The multimillion-dollar circus called Davos rolled into the Swiss ski-resort yet again, in January, in all its big deal bombast and bean counting glory. This year, African debate was scant: the man who broke the Bank of England foretold of a broken world laden with fear and doom; there was scary talk of cyber terrorism; just another day, another Davos, for the World Economic Forum.
If you want an example of how the dash of Davos can descend into self-parody, you should have taken a look at the huge banner draped across the posh Belvedere Hotel throughout the World Economic Forum in the mountain ski-resort.
It was on the main street through Davos where thousands of delegates slip and slide to scores of functions – with at least one or two slipping over every day – along a line of shops taken over by big money corporate sponsors.
Much more money is being made elsewhere in this ski-resort: the people who live here go away for the week and let out their homes for a king’s ransom; $30,000 for the week is nothing unusual.
Most people saw an irony in the banner, yet clearly the people who spent a fortune on putting it up there couldn’t have.
“Free trade is great,” says the banner on behalf of Brexit-bound Great Britain.

Collected material:
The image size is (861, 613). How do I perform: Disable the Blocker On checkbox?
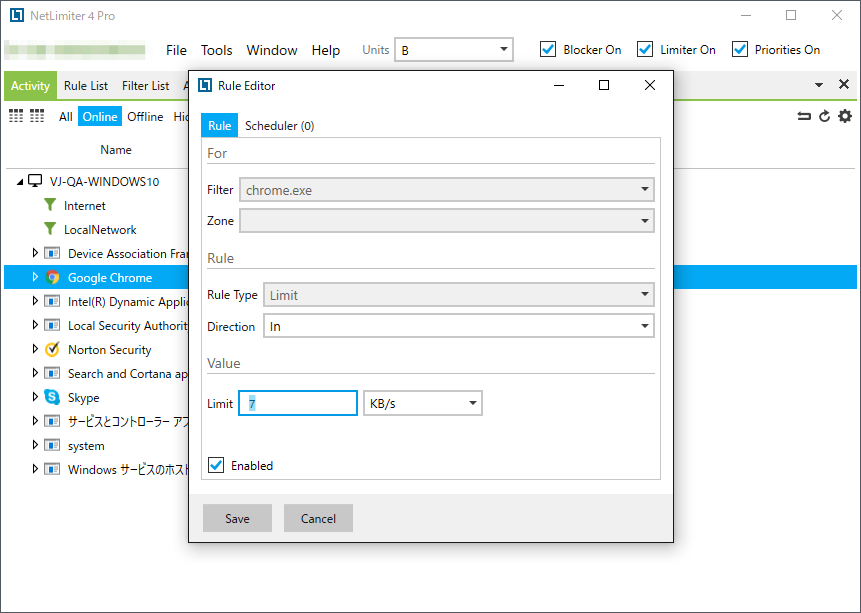(549, 49)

What to produce: According to the Davos article, how is much more money being made elsewhere in the ski resort during the forum?

Complete output: The people who live in Davos leave for the week and rent out their homes for very high sums. The article notes that $30,000 for the week is nothing unusual.